Abstract
Purpose :
To assess corneal biomechanical behavior using a modified technique for optical coherence elastography (OCE) in its first in vivo application.
Methods :
A previously described corneal elastography technique (Ford et al., JBO 2011) based on optical coherence tomography was modified and applied for the first time in an IRB-approved human subjects study. Corneal deformations are delivered using a flat lens attached to a linear actuator and rapid-sampling force transducers over a two-second perturbation. A cross-correlation algorithm is applied to track frame-by-frame intrastromal speckle displacement. Regional displacements for the anterior and posterior stroma were determined using custom software, and data were plotted in a force vs. displacement graph. Total displacement was defined as the vector sum of horizontal and vertical displacements, for both the anterior and posterior corneas. A displacement/force relationship was established by dividing the maximum total displacement by the maximum force for the anterior (Ka) and posterior cornea (Kp).
Results :
Six eyes from three subjects were measured in this pilot study.
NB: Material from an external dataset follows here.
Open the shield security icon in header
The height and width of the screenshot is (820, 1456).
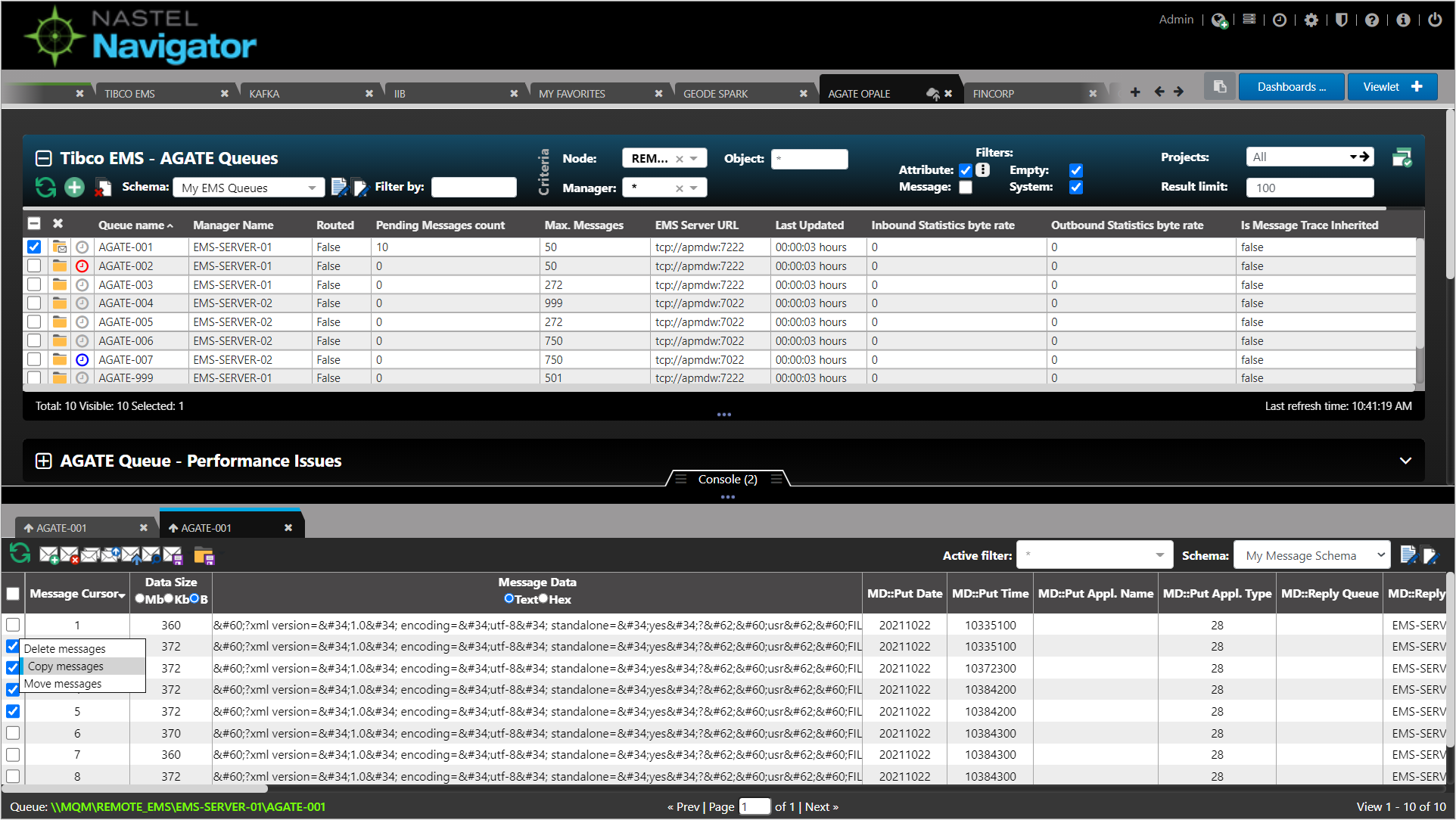coord(1341,20)
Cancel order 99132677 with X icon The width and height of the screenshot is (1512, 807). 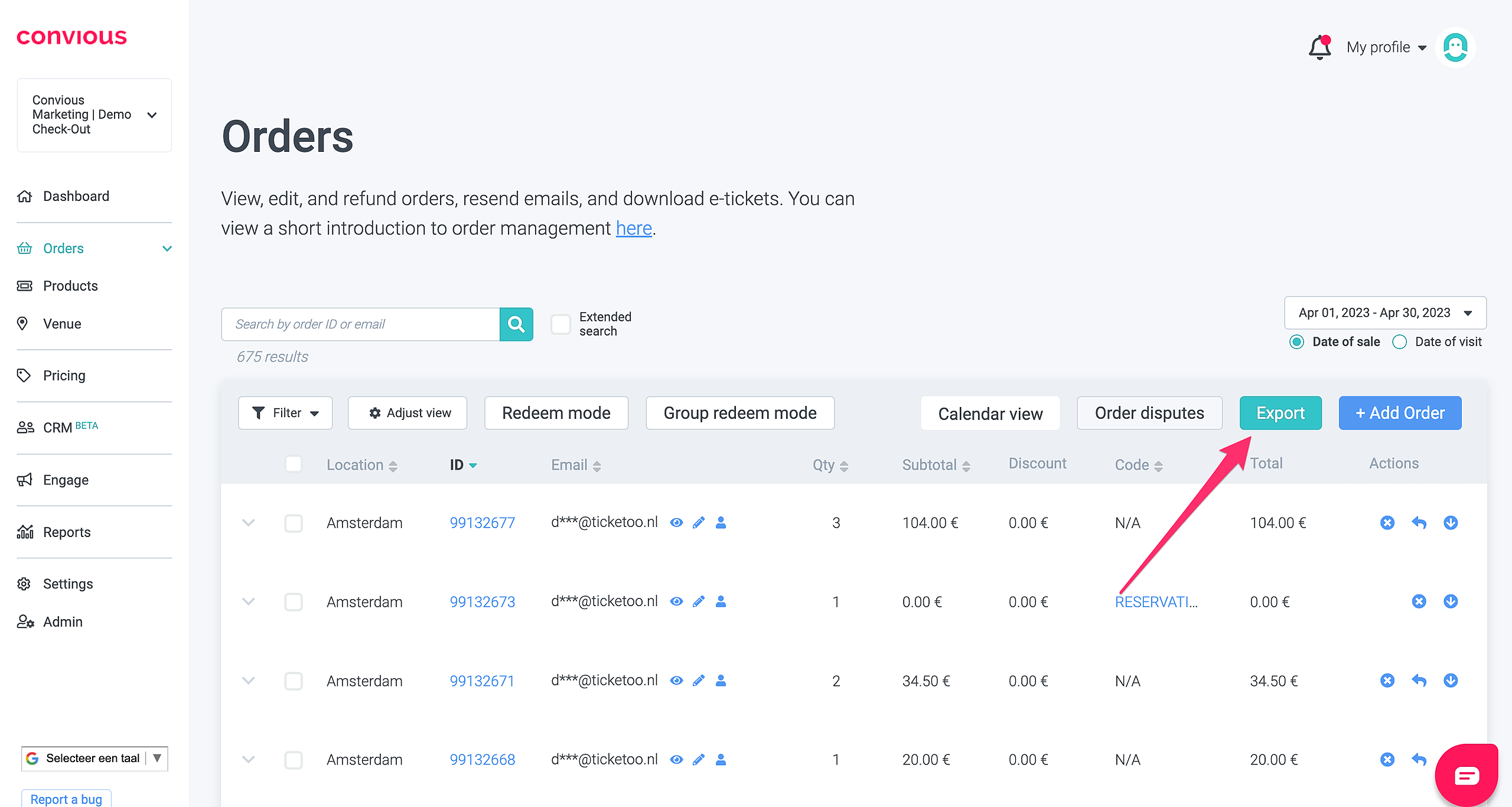click(1387, 522)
The correlation analysis showed a mean value of 0.66 ± 0.04 across the regions of interest, which satisfies previously published criteria for accurate feature tracking. A graph of force vs. displacement for one case (Figure 1) demonstrates that, for the same amount of applied force, anterior stromal displacements were lower (indicating stiffer behavior) than posterior stromal displacements. This behavior was confirmed across all eyes (mean Ka = 0.78 N/mm ± 0.33 N/mm and mean Kp = 0.70 N/mm ± 0.29 N/mm, thus giving Ka/Kp = 1.114 ± 0.047).
Conclusions :
OCE is a clinically feasible, non-invasive method to assess corneal biomechanical behavior. Furthermore, the technique proved useful to differentiate distinct behaviors between the anterior and the posterior cornea. Efforts are underway to apply inverse computational modeling to the displacement data to extract elasticity estimates.
This is an abstract that was submitted for the 2017 ARVO Annual Meeting, held in Baltimore, MD, May 7-11, 2017.